Whipped Gorgonzola Dip
4 oz. Gorgonzola Dolce or any creamy blue cheese
4 oz. Cream cheese
1/2 cup Heavy cream
Mix these three ingredients together until well blended, serve right away with radishes, kohlrabi, fennel, raw beet wedges and carrots. Dip can be made up to 5 days in advance, but be sure to keep chilled.
Brown Butter Asparagus
Rinse asparagus in cold water and either trim the ends with a vegetable peeler or snap them where they naturally break off. Place the asparagus in a shallow pan with a well-fitting cover. Add a 1/4 cup of cold water, as well as 2 tbsp of butter.
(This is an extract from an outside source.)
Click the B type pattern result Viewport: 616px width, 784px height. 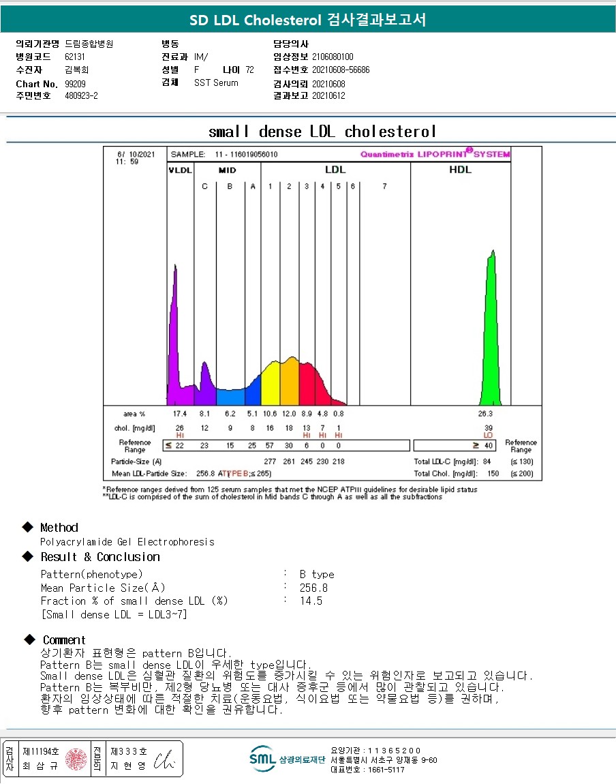(317, 574)
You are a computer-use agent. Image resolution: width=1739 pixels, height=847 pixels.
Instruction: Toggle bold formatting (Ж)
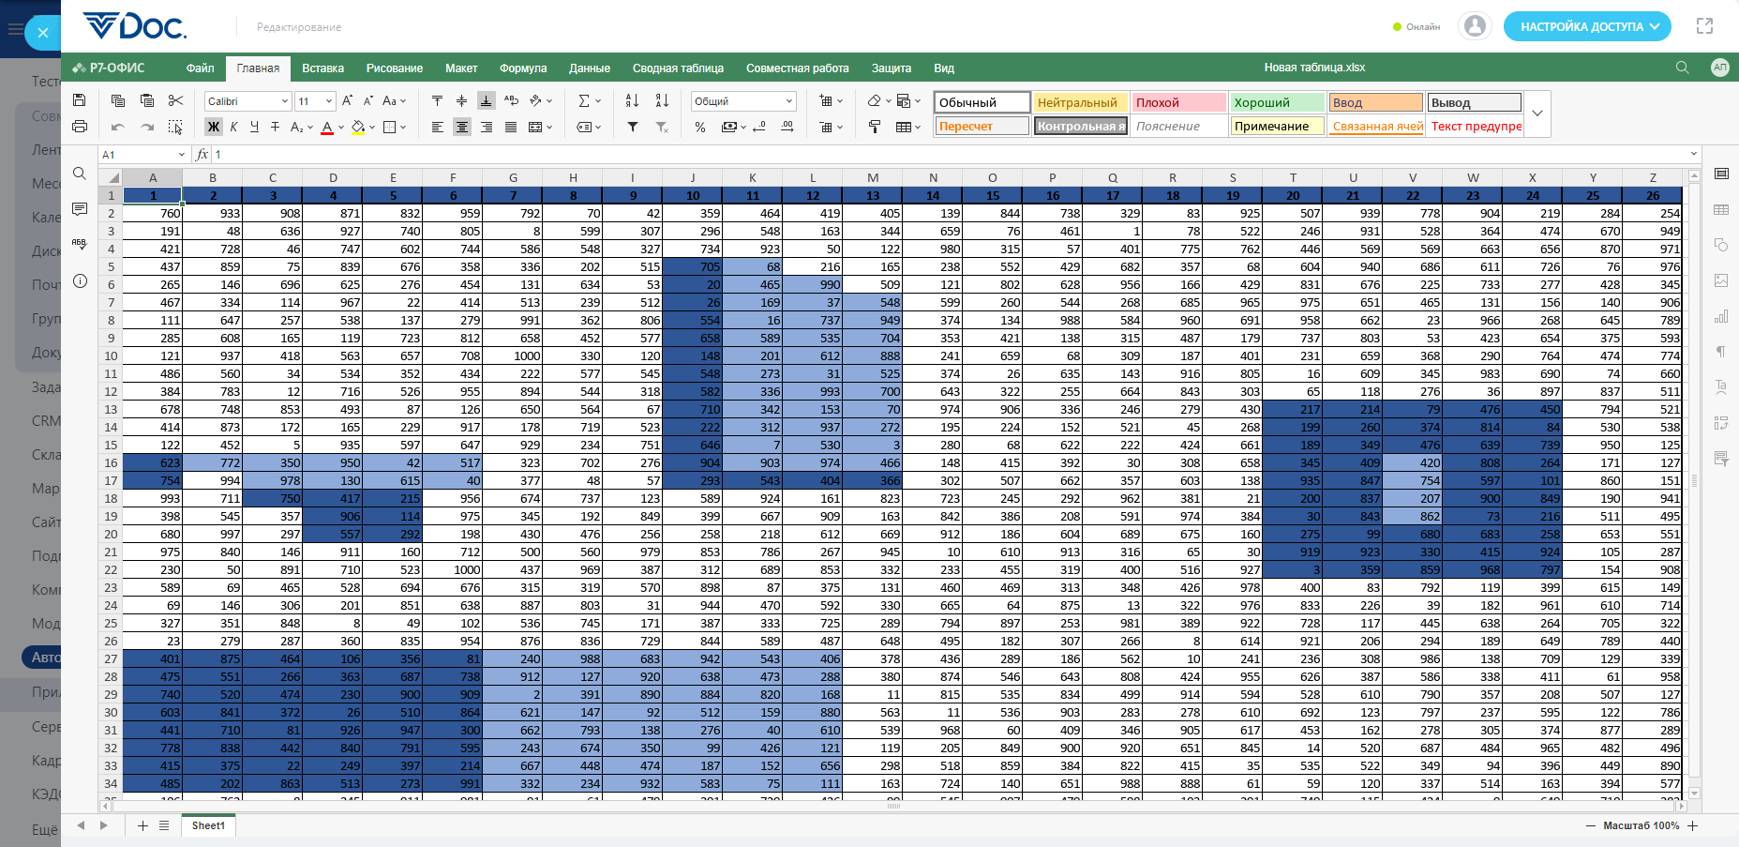[213, 127]
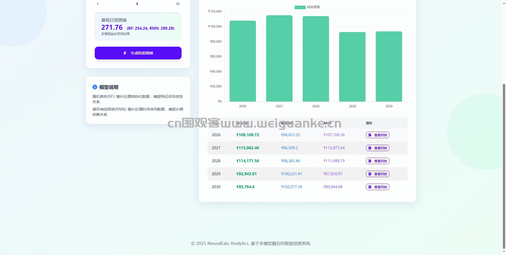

Quickly steam the asparagus, about 4 minutes, then remove the lid allowing the steam to evaporate. Shake the pan getting the asparagus coated in the butter for 1 minute. Serve with a light sprinkle of flaky salt and the juice and zest of half a lemon.
Heavenly Green Beans
Parboil 1 lb of green beans in salted water for 4 minutes. Once cooked, plunge the beans in ice water until they have cooled then dry them off and put them in a clean serving bowl, set aside.
In a small saucepan, pour 3 tbsp of olive oil. Add 1 tsp of cracked coriander seeds and 1 tsp of mustard seeds and sauté on medium until the mustard seeds start to pop. Add the oil and the seeds to the beans. Toss the beans with 1 finely chopped garlic clove, the zest of 1 lemon (preferably organic), and 1 tsp of cumin seeds. Taste for seasoning, add salt and pepper to your liking.
For this recipe, I pick only the leaves of the wild ramps and leave the bulbs in the ground (so they live on). Pick 50 large fresh ramp leaves then rinse in cold water.
In a medium-size pot, add 3 tbsp of olive oil and set the heat to medium. Add 1 chopped onion and 1 cubed potato and 1 tsp of salt and cook until the both soften. Once cooked, add the ramps as well as 1 litre of water. Cook everything together only for a couple of minutes or else the ramps will loose their bright green color. Put the contents of the pot into a blender and blend until smooth. Check for seasoning and if you feel like it needs a little more umami, add either a tbsp of miso and mix well or a tbsp of toasted sesame oil.
Spice Crusted Duck Breasts
This recipe comes from the brilliant chef Floyd Cardoz who combines classic Indian spices with our more traditional European methods. This is the best recipe I have ever tried for magret. Serves 4.
Grind 1 tsp of black peppercorns with 2 star anise and 1 tsp of allspice berries, until medium fine. Set aside in a bowl with 1 tbsp of salt. Trim excess fat from the sides of the 4 duck breasts and in a crosshatch pattern, score the top layer of fat, cutting through the skin and fat but not the meat. Flip over and cover the meat side of the breast with the rub so that it adheres. Set aside covered and chilled for at least an hour and up to 6 hours.
To cook, place the duck breasts skin side down in a heavy 12-inch skillet over low heat. Cook the duck, without turning for 25 minutes. The fat renders and tends to splash so use a wire mesh cover to reduce the mess. At the 25-minute mark, add a little butter (optional) as well as 1 large smashed garlic clove, 1 branch of rosemary and 1 tbsp of roughly chopped ginger, basting the meat (skin side is still down) for 5 minutes or so. Remove from the pan, let rest 5 to 10 minutes, then slice against the grain and enjoy!